/nucleserver

Nucleome Server : a Command Line Tool to Host Nucleome Data.

Primary LanguageGoBSD 3-Clause "New" or "Revised" LicenseBSD-3-Clause

NucleServer

Build Status Go Report Card Licenses GitHub Repository

NucleServer is a command line tool for users to start a Nucleome Browser data service in local or remote servers to host their multi-resolution genome related data files, such as bigWig, bigBed and .hic.

If you are looking a GUI tool to host these files in local computer, please use this tool NucleData.

Install

This software is implemented in GoLang. User can either download the binary exectuable files we have compiled, or compile from source code.

Download Binary Executable Files

Download Binary Exectuable Files in Linux, Windows and Mac OS without installation.

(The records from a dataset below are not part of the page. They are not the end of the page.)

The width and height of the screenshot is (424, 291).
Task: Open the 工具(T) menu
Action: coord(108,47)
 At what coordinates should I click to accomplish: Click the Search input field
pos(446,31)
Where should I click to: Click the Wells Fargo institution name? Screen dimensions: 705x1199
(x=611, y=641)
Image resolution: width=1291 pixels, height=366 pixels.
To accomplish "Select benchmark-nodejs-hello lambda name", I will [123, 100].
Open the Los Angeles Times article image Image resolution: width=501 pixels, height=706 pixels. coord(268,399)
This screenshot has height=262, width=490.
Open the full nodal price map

Current Build Version: 07-22-2019 v0.1.4

Then change the mode of this file into executable. In Linux or Mac OS, this can be done in a terminal, using command chmod.

chmod +x nucleserver

Alternativley, Compile From Source Code

NucleServer is implemented in GoLang ( version > 1.11 ).

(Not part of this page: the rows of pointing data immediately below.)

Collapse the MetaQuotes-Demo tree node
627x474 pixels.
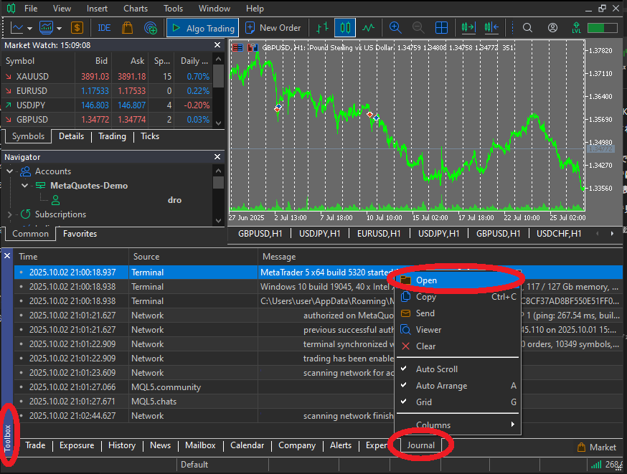[x=25, y=186]
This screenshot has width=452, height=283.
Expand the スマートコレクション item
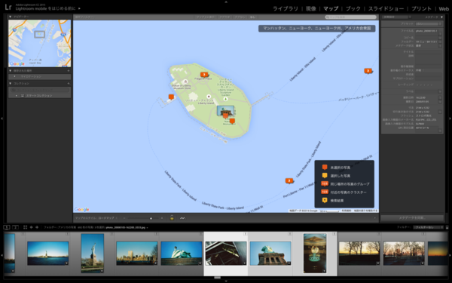[x=17, y=95]
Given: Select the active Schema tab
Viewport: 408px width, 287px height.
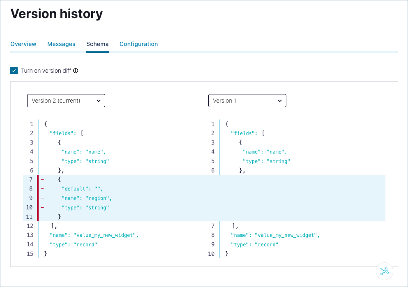Looking at the screenshot, I should click(x=97, y=44).
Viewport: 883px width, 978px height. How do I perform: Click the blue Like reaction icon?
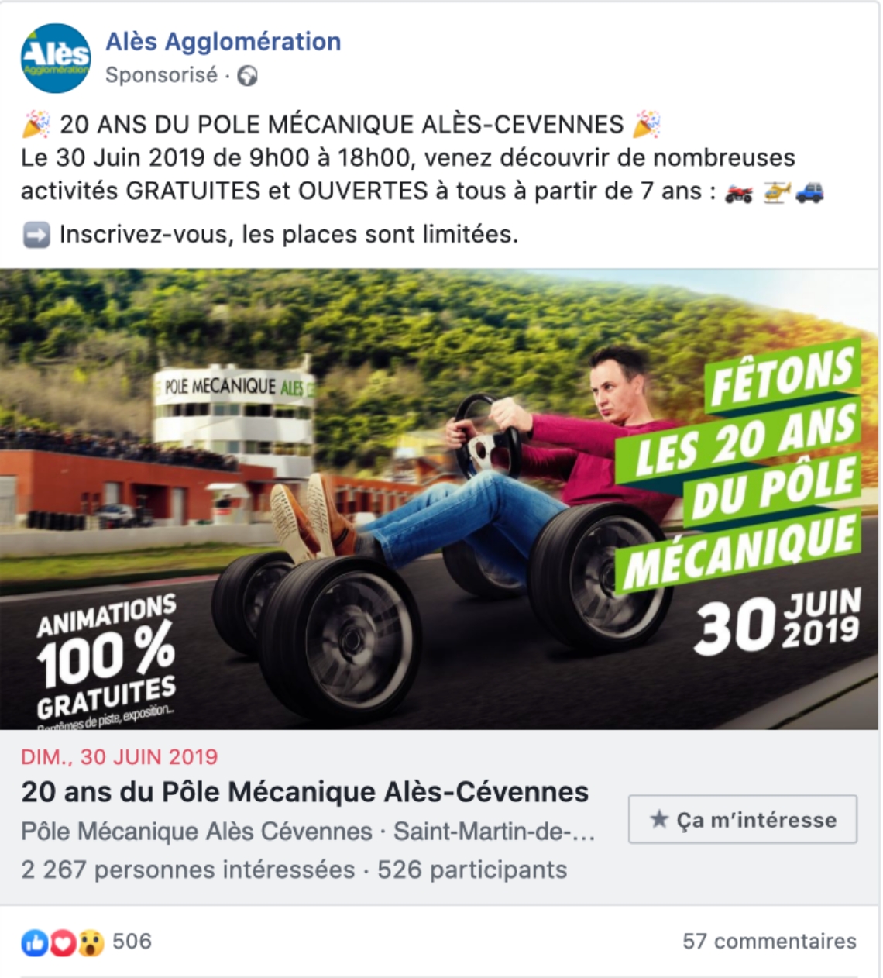click(x=35, y=942)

go get -u github.com/nucleome/nucleserver

Get Started with Examples

Quick Start

Example Input: Google sheet

For a quick start, please download the Google Sheet above as an excel file and named it as nucle.xlsx. Then run the command below in your local computer.

nucleserver start -i nucle.xlsx

Or skip downloading and use Google Sheet ID directly like this.

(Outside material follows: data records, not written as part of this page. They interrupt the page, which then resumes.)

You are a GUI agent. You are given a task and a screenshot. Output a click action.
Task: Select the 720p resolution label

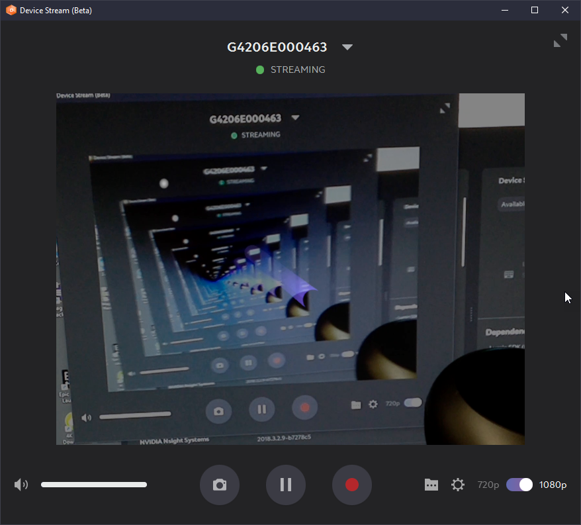[x=488, y=485]
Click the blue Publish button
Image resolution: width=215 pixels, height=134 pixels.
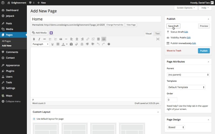point(204,51)
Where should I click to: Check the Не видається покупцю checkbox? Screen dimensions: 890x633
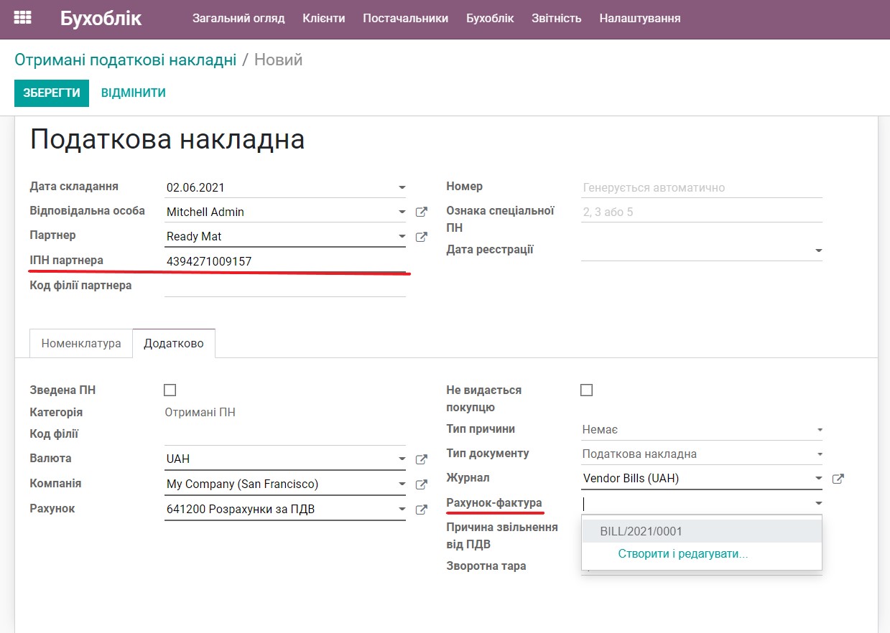tap(587, 390)
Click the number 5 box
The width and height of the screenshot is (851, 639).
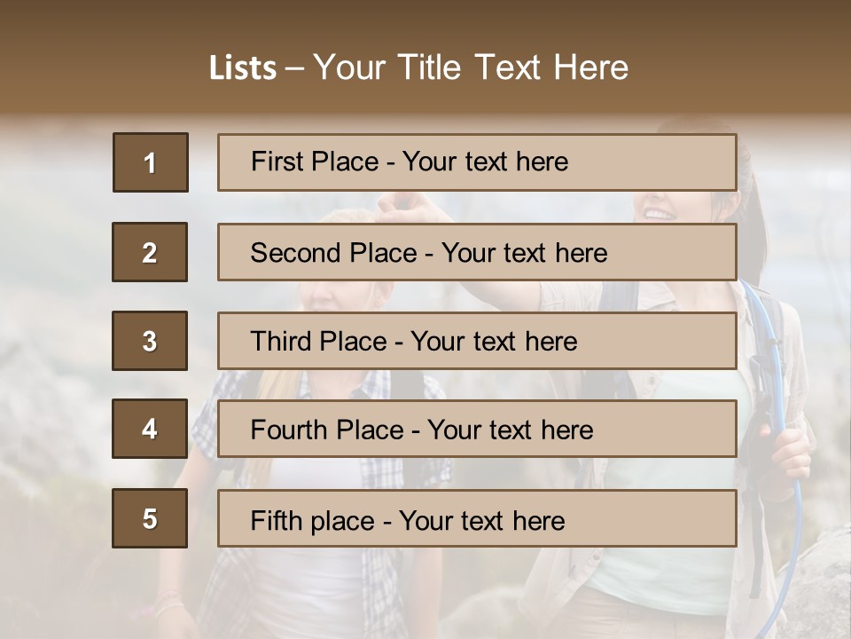click(150, 518)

nucleserver start -i 1nJwOozr4EL4gnx37hzF2Jmv-HPsgFMA9jN-lbUj1GvM

The Google Sheet ID is part of the url in the google sheet webpage. It is in blue background in the following demostration image. Google Sheet ID Demo

When first time use nucleserver with google sheet, it will prompt a link in terminal to ask for permission to access user's Google Sheets, copy this link to browser and get back a token, then copy and paste the token to the command terminal, a credential token will be stored in [Your Home Dir]/.nucle/credentials/gsheet.json.

After the data service is ready. Open Nucleome Browser in your web browser. You should be able to browsing MTA1 ChIPSeq narrow peaks from ENCODE project. However, the bigBed data is not downloaded to your computer yet. NucleServer fetch index from ENCODE http web link and store the index, which is average one percent data file size in [Your Home Dir]/.nucle/index. When you browsing genome, NucleServer will fetch the corresponding data from ENCODE each time.

Local Files

We would like to demonstrate how to start a data service with local files.

  • Download this example file MTA1 ChIPSeq narrow peaks bigBed from ENCODE to a directory, for example ~/Downloads.
  • Open the Example Input Template sheet. Download it as an excel file and named it as nucle.xlsx.
  • Change root variable to your home directory such as /home/yourusername in Config sheet.
  • Change the uri of MTA1 entry in "ENCODE_ChIPSeq" sheet to the file relative path to root. Start nucleserver.

nucleserver start -i nucle.xlsx

This time you should be browsing MTA1 ChIPSeq narrow peaks and the file are stored in local drive.

User Manual

Start a data Service

in Mac OS or Linux

./nucleserver start -i [google sheet id or excel file] -p [port default:8611]

in Windows

nucleserver.exe start -i [google sheet id or excel file] -p [port default:8611]

If you are using Windows and not familiar with runnning command line tool in Windows, please read this article first. Then,you can run nucleserver as a command line tool in terminal.

The track configuration input for nucleserver could be an Excel file or Google Sheet ID.

Input file format

User's private data are not accessible by other users or web application administrator if his/her data server is in localhost. NucleServer also provides a simple password protection option for user access data in internet.

The input is an Excel file or a Google Sheets which has the basic information such as file location(uri), short label(shortLabel), long label(longLabel) and weblink(metaLink) of further track description. These data files can be either located in local drive or just an http web adress link.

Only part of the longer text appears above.